*Instructions to follow:*
Return each line of the records holding the string "computer".
Given data section start
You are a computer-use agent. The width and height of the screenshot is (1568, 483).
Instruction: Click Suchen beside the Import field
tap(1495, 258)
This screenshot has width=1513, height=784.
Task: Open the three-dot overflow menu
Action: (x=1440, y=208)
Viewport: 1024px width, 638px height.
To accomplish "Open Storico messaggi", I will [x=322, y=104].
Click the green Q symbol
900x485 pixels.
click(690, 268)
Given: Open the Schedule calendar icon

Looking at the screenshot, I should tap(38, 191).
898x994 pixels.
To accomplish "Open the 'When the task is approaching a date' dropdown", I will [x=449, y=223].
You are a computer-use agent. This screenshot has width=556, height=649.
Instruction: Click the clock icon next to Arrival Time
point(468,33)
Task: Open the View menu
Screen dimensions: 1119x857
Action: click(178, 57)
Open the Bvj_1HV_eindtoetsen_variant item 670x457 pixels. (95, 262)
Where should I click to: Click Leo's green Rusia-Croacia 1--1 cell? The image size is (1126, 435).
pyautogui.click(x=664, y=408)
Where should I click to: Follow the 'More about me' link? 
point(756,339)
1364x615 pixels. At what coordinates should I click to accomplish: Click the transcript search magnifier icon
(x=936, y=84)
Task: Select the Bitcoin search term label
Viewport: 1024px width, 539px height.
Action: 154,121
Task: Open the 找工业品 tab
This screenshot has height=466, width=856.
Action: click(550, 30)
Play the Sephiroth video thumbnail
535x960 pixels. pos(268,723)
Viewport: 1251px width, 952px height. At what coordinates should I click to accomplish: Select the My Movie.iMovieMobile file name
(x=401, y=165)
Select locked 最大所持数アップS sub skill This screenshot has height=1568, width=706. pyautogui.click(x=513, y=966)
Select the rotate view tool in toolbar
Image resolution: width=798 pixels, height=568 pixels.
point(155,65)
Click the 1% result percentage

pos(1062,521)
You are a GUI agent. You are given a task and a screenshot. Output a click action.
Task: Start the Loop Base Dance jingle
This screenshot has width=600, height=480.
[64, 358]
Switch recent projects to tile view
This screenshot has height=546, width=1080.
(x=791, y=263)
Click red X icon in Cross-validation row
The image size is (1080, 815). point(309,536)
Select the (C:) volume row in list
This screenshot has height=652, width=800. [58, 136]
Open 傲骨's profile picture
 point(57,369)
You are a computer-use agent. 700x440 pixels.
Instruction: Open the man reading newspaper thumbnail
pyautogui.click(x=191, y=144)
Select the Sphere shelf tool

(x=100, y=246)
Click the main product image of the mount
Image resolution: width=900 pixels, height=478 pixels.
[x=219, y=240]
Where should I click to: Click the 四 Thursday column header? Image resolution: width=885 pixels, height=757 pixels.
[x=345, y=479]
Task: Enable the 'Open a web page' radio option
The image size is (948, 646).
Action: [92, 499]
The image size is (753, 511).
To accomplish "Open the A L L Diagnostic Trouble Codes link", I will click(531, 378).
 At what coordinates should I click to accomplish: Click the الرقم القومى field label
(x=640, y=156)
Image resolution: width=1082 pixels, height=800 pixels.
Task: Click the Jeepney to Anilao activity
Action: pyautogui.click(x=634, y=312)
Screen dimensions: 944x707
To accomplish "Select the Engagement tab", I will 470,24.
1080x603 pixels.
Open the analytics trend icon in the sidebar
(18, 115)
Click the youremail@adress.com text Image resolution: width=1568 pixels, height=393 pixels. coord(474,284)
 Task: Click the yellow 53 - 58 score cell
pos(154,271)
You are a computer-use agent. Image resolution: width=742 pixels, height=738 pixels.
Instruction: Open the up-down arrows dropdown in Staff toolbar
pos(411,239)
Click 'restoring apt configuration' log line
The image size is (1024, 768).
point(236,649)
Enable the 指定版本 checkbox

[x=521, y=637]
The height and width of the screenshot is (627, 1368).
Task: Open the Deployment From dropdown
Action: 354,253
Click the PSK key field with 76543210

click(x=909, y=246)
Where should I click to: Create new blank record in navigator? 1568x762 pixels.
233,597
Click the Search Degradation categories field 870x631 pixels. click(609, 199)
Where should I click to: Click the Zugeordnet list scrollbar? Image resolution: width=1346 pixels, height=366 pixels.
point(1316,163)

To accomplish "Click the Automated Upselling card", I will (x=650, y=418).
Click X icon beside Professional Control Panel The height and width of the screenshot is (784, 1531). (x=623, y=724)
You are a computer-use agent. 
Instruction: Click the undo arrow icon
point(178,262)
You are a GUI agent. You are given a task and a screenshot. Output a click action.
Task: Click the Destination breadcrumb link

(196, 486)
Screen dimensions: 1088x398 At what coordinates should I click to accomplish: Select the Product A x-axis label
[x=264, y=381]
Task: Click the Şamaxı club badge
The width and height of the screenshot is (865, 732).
Given data section end
*Solution to this problem:*
You are a computer-use agent. The width and height of the screenshot is (1568, 483).
You are a computer-use agent. This screenshot has width=556, height=649.
You are a computer-use agent. 700x440 pixels.
You are a computer-use agent. Image resolution: width=742 pixels, height=738 pixels.
You are a computer-use agent. 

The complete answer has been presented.